Editor's note: This brief was summarised by The Property AI Newsroom from a report by Mortgage Strategy. Read the original article for full details.
FCA Urges Creation of Free AI-Powered Financial Guidance Service
The Financial Conduct Authority (FCA) has called for the development of a free, AI-powered money service to boost financial capability and protect consumers. The recommendation comes from a report by Mills, which highlights both the potential benefits and significant risks of AI in financial services.
The report states that AI could help address issues such as the low percentage of consumers receiving financial advice, limited uptake of life or income protection policies, low levels of product-switching, and lack of access to banking for 900,000 people in the UK. It also notes that £300bn is currently held in low-interest accounts, and AI could help tackle savings inertia.
However, the report warns that AI also increases the risk of fraud, with new threats such as deepfakes, synthetic identities, and personalised social engineering making attacks more difficult to detect and prevent. It also raises concerns about consumer and data protection, including the potential for AI to amplify bias, enable opaque pricing, exploit vulnerabilities, and deepen exclusion if access to high-quality tools is unequal.

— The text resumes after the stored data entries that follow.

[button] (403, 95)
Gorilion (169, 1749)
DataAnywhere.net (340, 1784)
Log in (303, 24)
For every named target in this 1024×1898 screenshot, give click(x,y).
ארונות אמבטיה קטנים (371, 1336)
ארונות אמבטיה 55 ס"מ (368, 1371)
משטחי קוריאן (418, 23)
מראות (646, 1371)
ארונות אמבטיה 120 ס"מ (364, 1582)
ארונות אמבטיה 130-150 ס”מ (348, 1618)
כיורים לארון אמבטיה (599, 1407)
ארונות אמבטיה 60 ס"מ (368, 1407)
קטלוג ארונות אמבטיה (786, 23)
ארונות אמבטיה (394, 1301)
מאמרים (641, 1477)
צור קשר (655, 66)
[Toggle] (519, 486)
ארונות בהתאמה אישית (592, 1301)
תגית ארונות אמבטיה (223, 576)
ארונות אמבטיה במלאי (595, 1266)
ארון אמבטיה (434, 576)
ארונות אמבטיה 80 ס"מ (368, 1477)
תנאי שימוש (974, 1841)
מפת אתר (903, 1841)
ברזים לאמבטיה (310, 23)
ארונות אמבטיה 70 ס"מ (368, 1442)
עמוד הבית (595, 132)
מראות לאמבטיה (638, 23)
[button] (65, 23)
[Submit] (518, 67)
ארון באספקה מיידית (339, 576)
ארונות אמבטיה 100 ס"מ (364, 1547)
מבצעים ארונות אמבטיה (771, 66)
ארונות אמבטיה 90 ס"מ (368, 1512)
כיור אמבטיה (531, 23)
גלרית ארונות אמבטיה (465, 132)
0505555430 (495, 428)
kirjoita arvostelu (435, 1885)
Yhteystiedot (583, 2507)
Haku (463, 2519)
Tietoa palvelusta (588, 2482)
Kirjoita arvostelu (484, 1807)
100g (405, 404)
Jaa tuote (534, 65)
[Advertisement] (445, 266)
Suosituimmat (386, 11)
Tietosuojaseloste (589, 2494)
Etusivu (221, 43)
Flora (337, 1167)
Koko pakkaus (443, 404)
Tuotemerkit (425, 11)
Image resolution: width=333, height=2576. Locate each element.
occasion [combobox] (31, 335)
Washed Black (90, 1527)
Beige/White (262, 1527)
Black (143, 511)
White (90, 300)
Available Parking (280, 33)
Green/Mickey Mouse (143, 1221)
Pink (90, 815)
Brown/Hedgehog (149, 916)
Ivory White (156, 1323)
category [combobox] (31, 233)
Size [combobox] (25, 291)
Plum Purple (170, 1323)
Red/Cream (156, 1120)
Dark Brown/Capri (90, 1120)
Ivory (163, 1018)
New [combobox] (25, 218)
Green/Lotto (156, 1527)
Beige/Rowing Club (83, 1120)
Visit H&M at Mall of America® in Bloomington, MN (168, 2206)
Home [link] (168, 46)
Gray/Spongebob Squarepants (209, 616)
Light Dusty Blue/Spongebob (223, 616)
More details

Mills recommends that regulators take a more proactive approach to financial capability and access to AI-enabled services. The report suggests the FCA should consider working with government, The Money and Pension Service (MaPS), consumer bodies, and industry to explore the feasibility of a public-interest, AI-enabled financial capability service that is free at the point of use.
The report also highlights the risk that consumers may turn to mainstream AI services not subject to financial regulation, such as ChatGPT, Claude, and Gemini, for financial advice, leaving them without recourse.
These developments are relevant to UK letting agents and inventory clerks, as improved financial capability and access to regulated advice could impact tenants' and landlords' financial decisions, including those related to renting, deposits, and property management.